** BEGIN Extract to read **
L. A. Samy. All photos by Nic Paget-Clarke.

A village of the Malayali tribe.
Four photos of a village of the Malayali tribe in the Servarayan Hills in western Tamil Nadu, India. (Click here to see a larger version of this photo.)

A village of the Malayali tribe.

A village of the Malayali tribe.

A village of the Malayali tribe.

L. A. Samy delivered this speech at the Southern Regional Assembly on the Draft National Policy on Tribals, 4-5 September, 2004, in Bangalore, Karnataka, India.

The context

Adivasi (editor: indigenous people, original inhabitants) communities have been historically marginalised and oppressed by the dominant communities and interests that exploit tribal lands, resources, minerals, and forests. The neo-liberal policies and schemes implemented by the State are leading to further Marginalisation of tribals. The onslaught on their civil, political, social, economic, and cultural rights has been continuing without any halt and these patterns perpetuate extreme form of deprivation in many ways. Their customary rights over natural resources such as forests, cultural identity, traditional knowledge including intellectual property rights, cultural heritage and traditional wisdom have been continuously put at stake due to the current developmental paradigm of globalisation, liberalization and privatization. Forced eviction and land alienation -- the two critical facets of tribal rights violations have to be addressed with gravity.

The draft National Policy on Tribals -- Flawed Fundamentally

Since Independence, for the first time in India’s history, Government has come up with the draft national policy on Tribals. Even though it is a welcome step, its lacunas and ambiguity in addressing systemic issues concerning Adivasi should be addressed comprehensively.

The draft national policy does not organically link with any other current policy, programme and legal formulation and framework and it largely remains as a stand-alone piece. Many other legal as well as policy frameworks such as the 5th and 6th Schedules to the Constitution, PESA Act (Panchayats Extension to Scheduled Areas Act), Forest Conservation Act of 1980, the Wild Life Protection Act of 1972 and the Land Acquisition Act of 1894 are not taken into consideration while framing this policy draft. As the Asian Centre of Human Rights puts it “harmonization of all the policies and programmes and laws concerning the indigenous and tribal peoples should be the focus of a national policy.” (Promising Picture or Broken Future)
** END Extract to read **
_Task objective:_ Go on with the speech on the draft National Policy on Tribals, picking up after its last sentence. The items that come next are from a separate source.
** BEGIN Given records **
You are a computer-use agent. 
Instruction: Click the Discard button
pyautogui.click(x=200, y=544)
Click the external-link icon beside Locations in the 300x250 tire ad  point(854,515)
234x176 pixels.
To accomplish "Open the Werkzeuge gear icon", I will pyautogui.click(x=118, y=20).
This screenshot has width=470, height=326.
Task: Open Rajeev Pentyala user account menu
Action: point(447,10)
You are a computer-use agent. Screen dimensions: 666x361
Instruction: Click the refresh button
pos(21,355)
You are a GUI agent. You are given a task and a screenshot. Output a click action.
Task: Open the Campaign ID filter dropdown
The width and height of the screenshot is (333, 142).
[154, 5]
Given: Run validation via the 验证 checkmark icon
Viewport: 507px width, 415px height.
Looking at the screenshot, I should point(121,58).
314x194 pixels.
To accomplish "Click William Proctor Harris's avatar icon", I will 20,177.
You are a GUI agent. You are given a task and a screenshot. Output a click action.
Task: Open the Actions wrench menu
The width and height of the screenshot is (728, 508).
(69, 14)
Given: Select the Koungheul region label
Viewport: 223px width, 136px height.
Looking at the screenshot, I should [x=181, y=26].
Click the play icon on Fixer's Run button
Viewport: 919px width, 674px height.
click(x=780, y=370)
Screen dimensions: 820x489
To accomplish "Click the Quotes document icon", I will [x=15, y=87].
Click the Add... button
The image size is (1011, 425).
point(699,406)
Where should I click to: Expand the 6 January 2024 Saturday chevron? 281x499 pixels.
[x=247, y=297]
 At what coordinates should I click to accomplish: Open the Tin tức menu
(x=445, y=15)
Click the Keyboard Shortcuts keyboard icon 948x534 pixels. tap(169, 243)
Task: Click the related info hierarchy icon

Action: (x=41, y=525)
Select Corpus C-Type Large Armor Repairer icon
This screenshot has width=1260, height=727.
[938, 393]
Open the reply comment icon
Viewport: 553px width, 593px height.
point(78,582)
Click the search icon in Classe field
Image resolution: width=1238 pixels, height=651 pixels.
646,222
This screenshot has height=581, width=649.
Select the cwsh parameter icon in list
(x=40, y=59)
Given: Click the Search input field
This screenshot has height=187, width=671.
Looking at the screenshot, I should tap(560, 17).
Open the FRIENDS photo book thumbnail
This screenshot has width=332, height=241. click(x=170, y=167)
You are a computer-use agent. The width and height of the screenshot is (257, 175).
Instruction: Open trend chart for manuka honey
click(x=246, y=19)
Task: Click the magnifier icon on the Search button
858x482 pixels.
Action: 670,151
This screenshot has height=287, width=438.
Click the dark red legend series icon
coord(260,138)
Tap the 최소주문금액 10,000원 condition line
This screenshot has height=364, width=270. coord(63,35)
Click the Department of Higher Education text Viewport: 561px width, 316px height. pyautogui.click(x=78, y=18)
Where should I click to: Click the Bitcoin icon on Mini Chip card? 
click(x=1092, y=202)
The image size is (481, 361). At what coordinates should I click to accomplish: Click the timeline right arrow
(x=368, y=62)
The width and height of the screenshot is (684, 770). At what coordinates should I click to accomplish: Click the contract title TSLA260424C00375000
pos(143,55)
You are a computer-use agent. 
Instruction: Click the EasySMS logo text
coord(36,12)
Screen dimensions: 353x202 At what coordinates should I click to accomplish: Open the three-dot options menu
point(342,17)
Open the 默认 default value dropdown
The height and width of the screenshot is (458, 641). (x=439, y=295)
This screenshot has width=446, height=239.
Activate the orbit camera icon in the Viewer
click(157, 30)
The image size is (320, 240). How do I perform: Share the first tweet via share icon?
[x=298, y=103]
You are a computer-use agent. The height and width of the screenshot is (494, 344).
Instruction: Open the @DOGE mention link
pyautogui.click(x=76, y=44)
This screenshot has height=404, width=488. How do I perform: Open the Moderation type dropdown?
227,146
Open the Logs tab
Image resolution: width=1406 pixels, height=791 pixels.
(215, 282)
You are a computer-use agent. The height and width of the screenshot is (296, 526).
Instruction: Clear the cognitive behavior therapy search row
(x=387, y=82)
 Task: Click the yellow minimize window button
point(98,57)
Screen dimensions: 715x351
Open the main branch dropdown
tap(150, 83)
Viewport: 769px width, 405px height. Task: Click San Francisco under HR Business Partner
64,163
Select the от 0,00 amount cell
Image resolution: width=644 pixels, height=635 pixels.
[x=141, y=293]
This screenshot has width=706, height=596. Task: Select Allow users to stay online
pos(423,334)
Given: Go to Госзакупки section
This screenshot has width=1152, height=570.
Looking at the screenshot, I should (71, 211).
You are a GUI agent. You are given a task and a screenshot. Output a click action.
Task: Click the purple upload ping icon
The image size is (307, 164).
** END Given records **
_Task answer:_
Even constitutional rights like the fifth schedule have been denied to tribals of South India except in Andhra Pradesh. The tribal population in Southern States, despite their demand to declare scheduled area, have been deprived schedule status for a long time. Contrary to Government claims that tribal populations are diffused in certain states, 4.3% of tribal population in Karnataka, 1.1% population in Kerala and 1.0% population in Tamilnadu, is concentrated in specific locations. The notification of these areas as scheduled area has not been done due to the insensitive approach of rulers and bureaucrats. Even though 6.3% of the tribal populace of Andhra Pradesh has scheduled areas, the tribal sub-plan has not been implemented properly.

Mainstreaming Adivasis

The words ‘assimilation’ and ‘mainstream’ in the draft policy makes us question the ultimate goal of the former NDA (National Democratic Alliance) government. We demand to know how the current UPA (United Progressive Alliance) Government would respond to Adivasi demands for autonomy rather than assimilation.


The draft seems to be prepared in a hurry. The draft policy has completely ignored issues that have been controversial for a long period. One such issue is the religious categorization of Adivasis as Hindus irrespective of their own affiliation. The draft policy must rectify this.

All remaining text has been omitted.